Here, the Pennsylvania Supreme Court considered this claim on the merits in its decision affirming the denial of PCRA relief. Koehler-II, 36 A.3d at 161. Specifically, the state court concluded that, because it already decided that Mr. Koehler’s claims individually did not prejudice him, under this claim for relief those claims, when considered in the aggregate, still did not prejudice him. Id. This decision is not contrary to, or an unreasonable determination of, federal law. 28 U.S.C. § 2254(d). Mr. Koehler has failed to demonstrate any such cumulative prejudicial effect. This Court has found all of Mr. Koehler’s claims relating to both the guilt phase and the sentencing phase to be meritless. Even considering cumulatively the few instances of harmless error identified by Mr. Koehler and recognized by the Court, their overall effect is not so prejudicial to the fairness of the proceedings as to warrant a new trial. See generally Marshall, 307 F.3d at 94. Therefore, this claim will be denied.

V. Conclusion

Based on the foregoing, the Court will deny Mr.
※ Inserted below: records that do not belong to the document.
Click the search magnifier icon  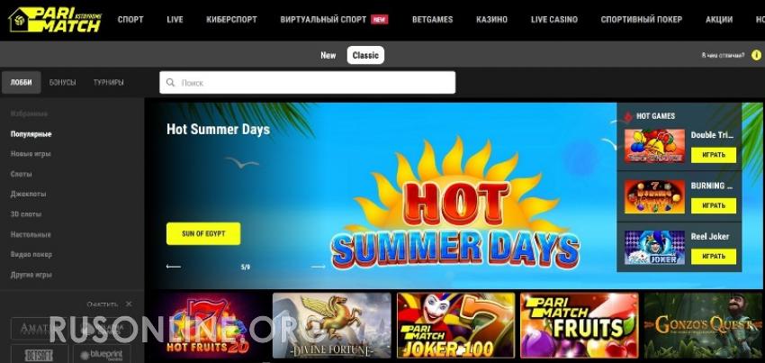click(x=171, y=83)
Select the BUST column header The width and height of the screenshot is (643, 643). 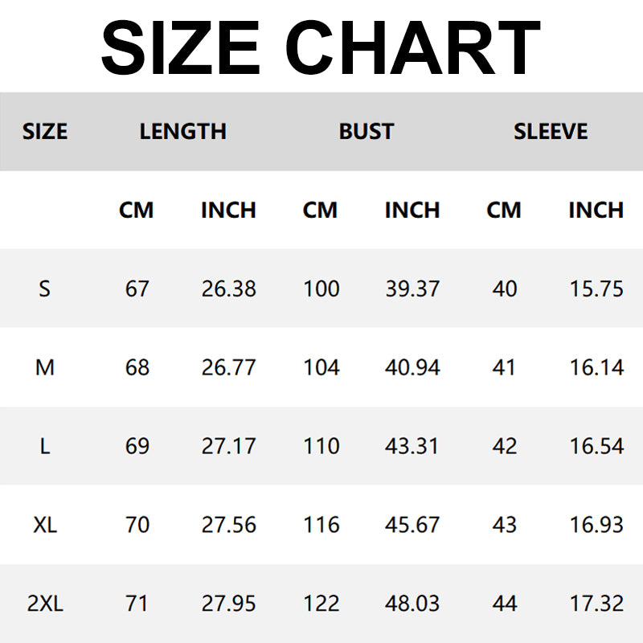pyautogui.click(x=367, y=131)
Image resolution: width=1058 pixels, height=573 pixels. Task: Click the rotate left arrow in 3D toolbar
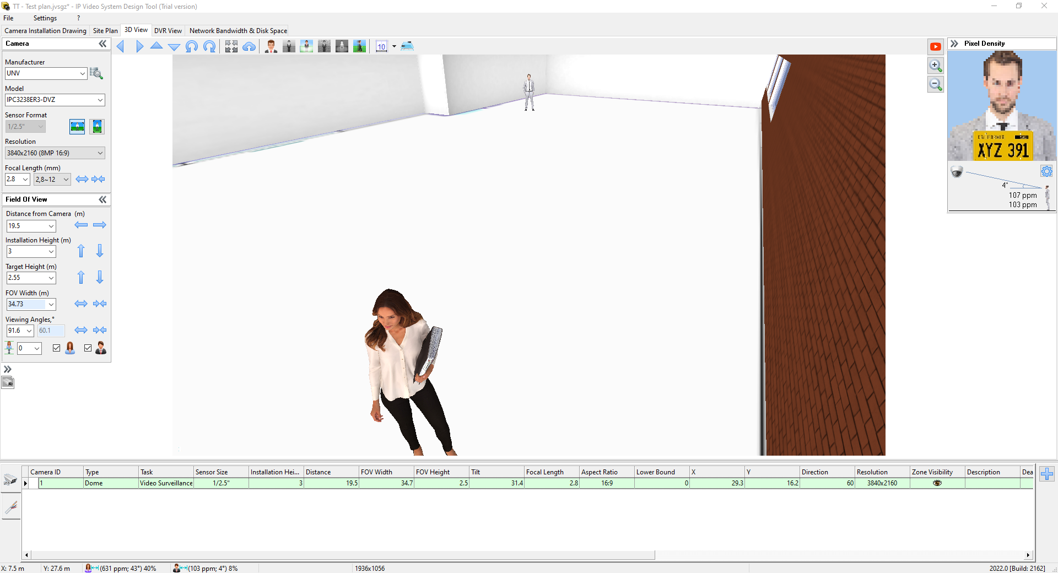tap(192, 46)
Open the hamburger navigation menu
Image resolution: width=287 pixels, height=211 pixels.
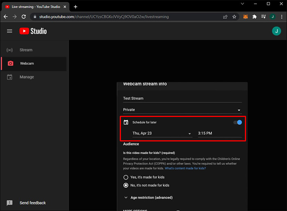(x=10, y=31)
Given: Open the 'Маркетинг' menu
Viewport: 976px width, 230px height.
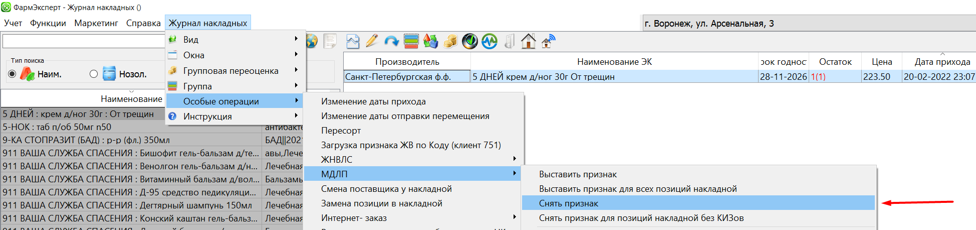Looking at the screenshot, I should pos(96,23).
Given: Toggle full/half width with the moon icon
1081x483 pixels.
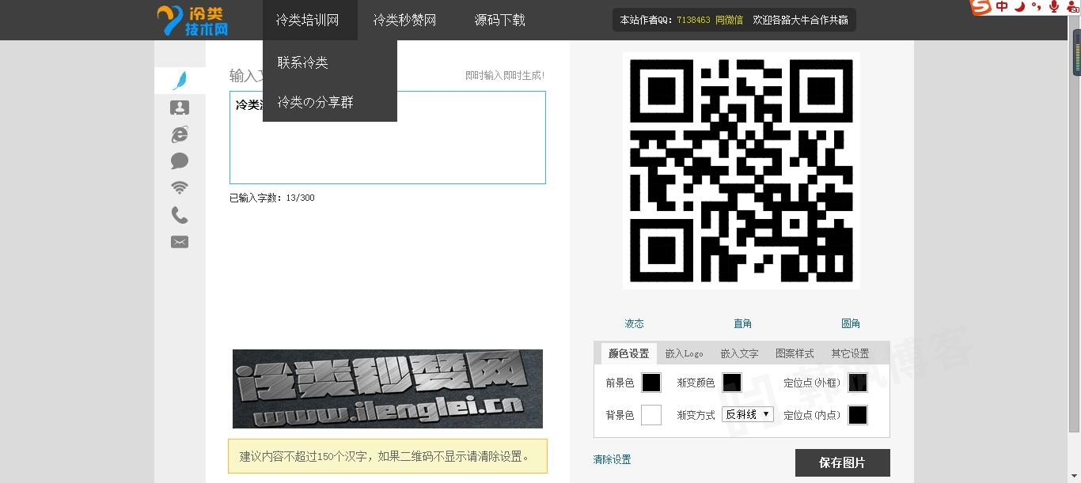Looking at the screenshot, I should click(x=1019, y=8).

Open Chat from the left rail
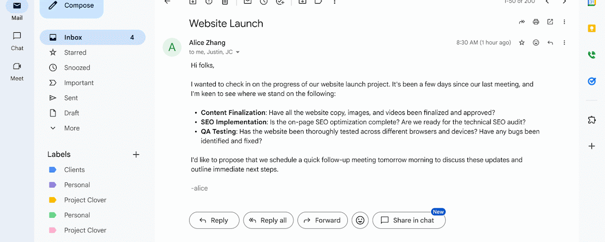tap(17, 41)
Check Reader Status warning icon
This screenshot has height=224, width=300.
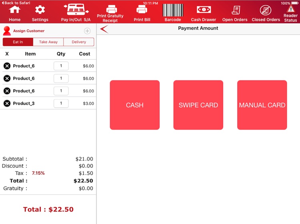(x=291, y=9)
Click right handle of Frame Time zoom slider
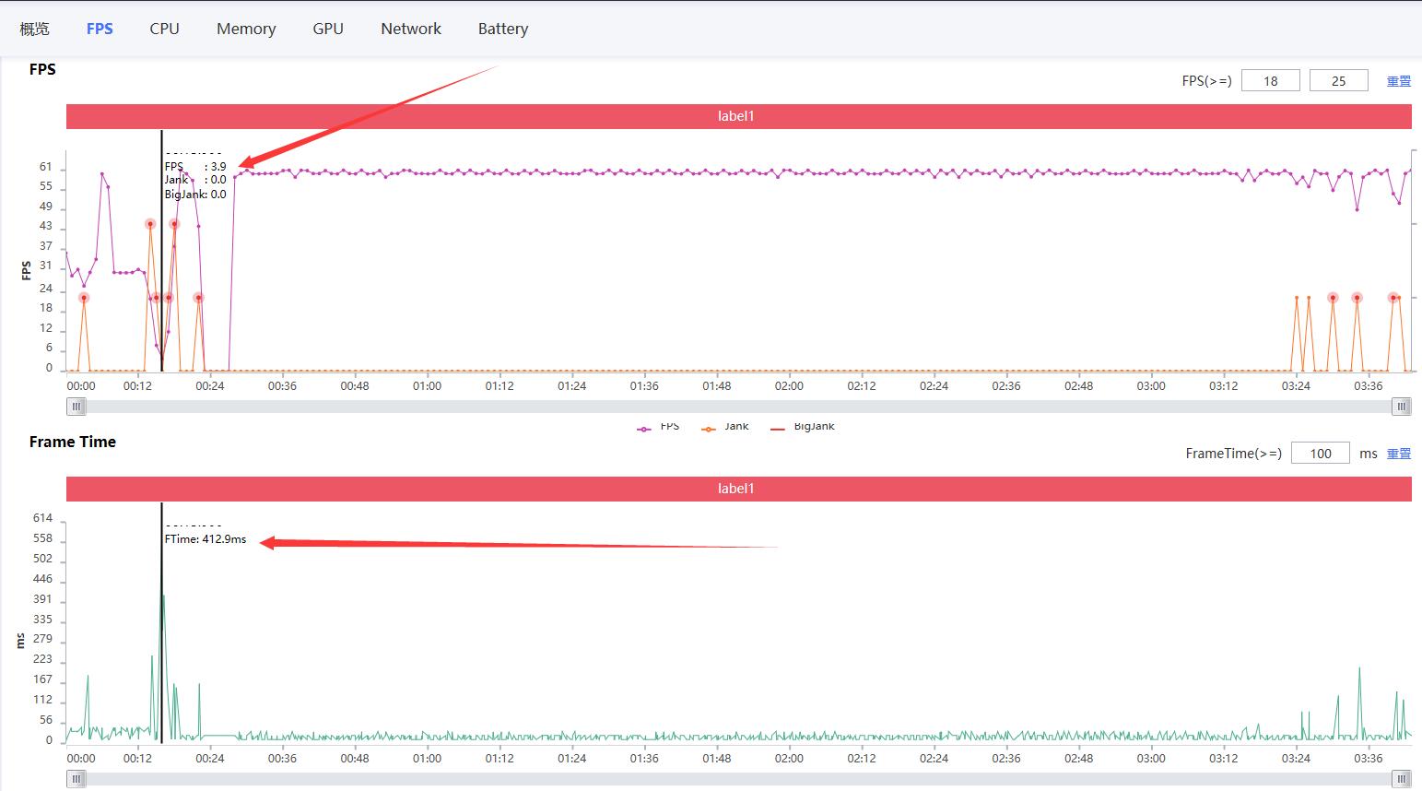 coord(1402,779)
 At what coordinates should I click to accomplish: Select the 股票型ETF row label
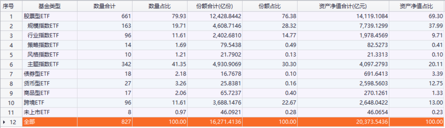pos(35,16)
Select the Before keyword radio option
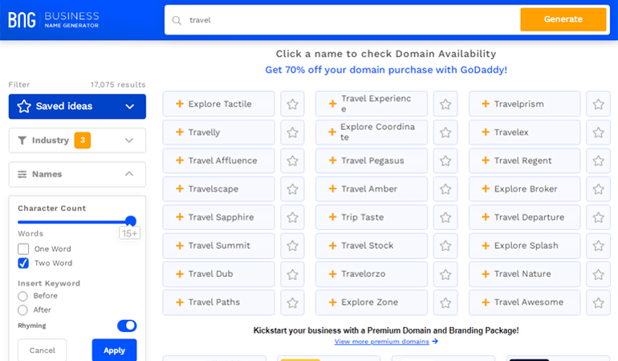The width and height of the screenshot is (618, 361). (x=22, y=296)
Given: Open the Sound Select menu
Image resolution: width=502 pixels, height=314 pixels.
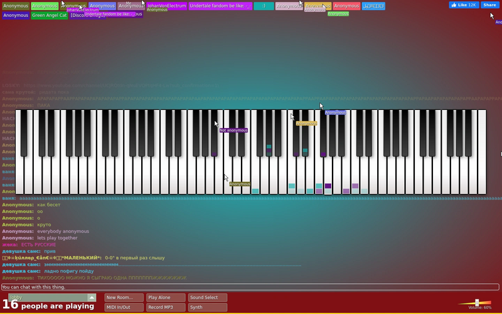Looking at the screenshot, I should click(x=208, y=297).
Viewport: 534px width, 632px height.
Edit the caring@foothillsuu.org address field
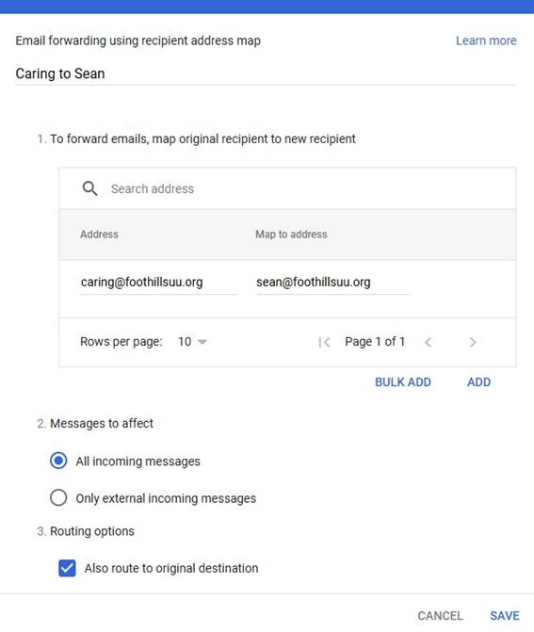(x=159, y=283)
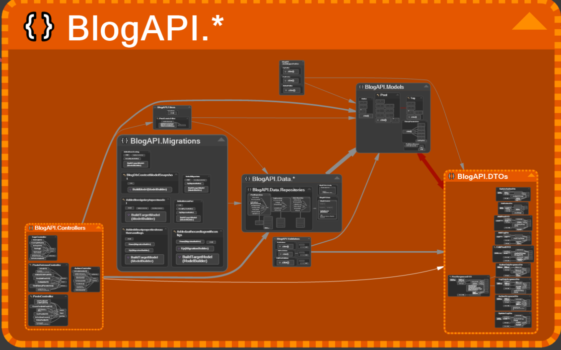Select the PostResponseDTO class node

tap(469, 285)
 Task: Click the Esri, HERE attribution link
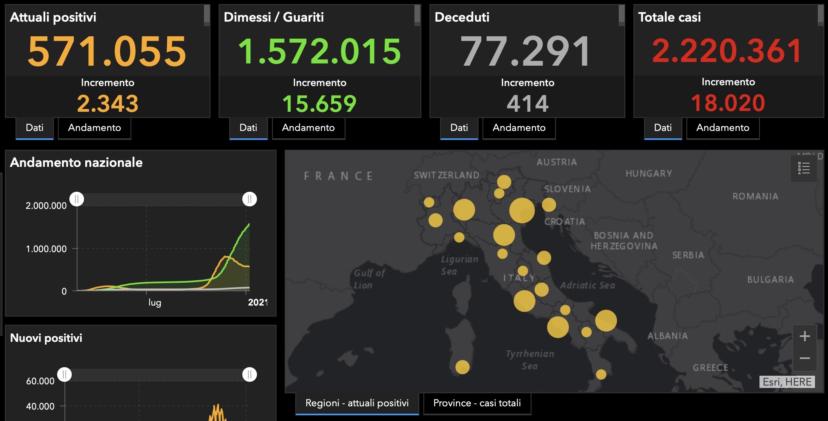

Koehler’s petition for writ of habeas corpus pursuant to 28 U.S.C. § 2254. Pursuant to Local Appellate Rule 22.2 of the Rules of the United States Court of Appeals for the Third Circuit, at the time a final order denying a petition under 28 U.S.C. § 2254 is entered, the district court must make a determination as to whether a certificate of appealability should issue. 3d. Cir. L.A.R. 22.2. A certificate of appealability should issue “only if the applicant has made a substantial showing of the denial of a constitutional right.” 28 U.S.C. § 2253(c)(2). To meet this burden a petitioner must show “that reasonable jurists could debate whether (or, for that matter, agree that) the petition should have been resolved in a different manner or that the issues presented were adequate to deserve encouragement to proceed further.” Slack v. McDaniel, 529 U.S. 473, 484-5 (2000) (internal citations and quotations omitted). In the present matter, the Court will deny a certificate of appealability because jurists of reason would not debate whether the Court properly resolved the issues presented. However, Mr. Koehler is advised that he has the right for thirty (30) days to appeal the Court’s order denying his § 2254 petition, see 28 U.S.C. § 2253(a); Fed. R. App. P. 4(a)(1)(A), and that the Court’s denial of a certificate of appealability does not prevent him from doing so, as long as he also seeks a certificate of appealability from the Third Circuit Court of Appeals. See Fed. R. App. P. 22; Local Rule of App. P. 22.1.

The Court will issue an appropriate order.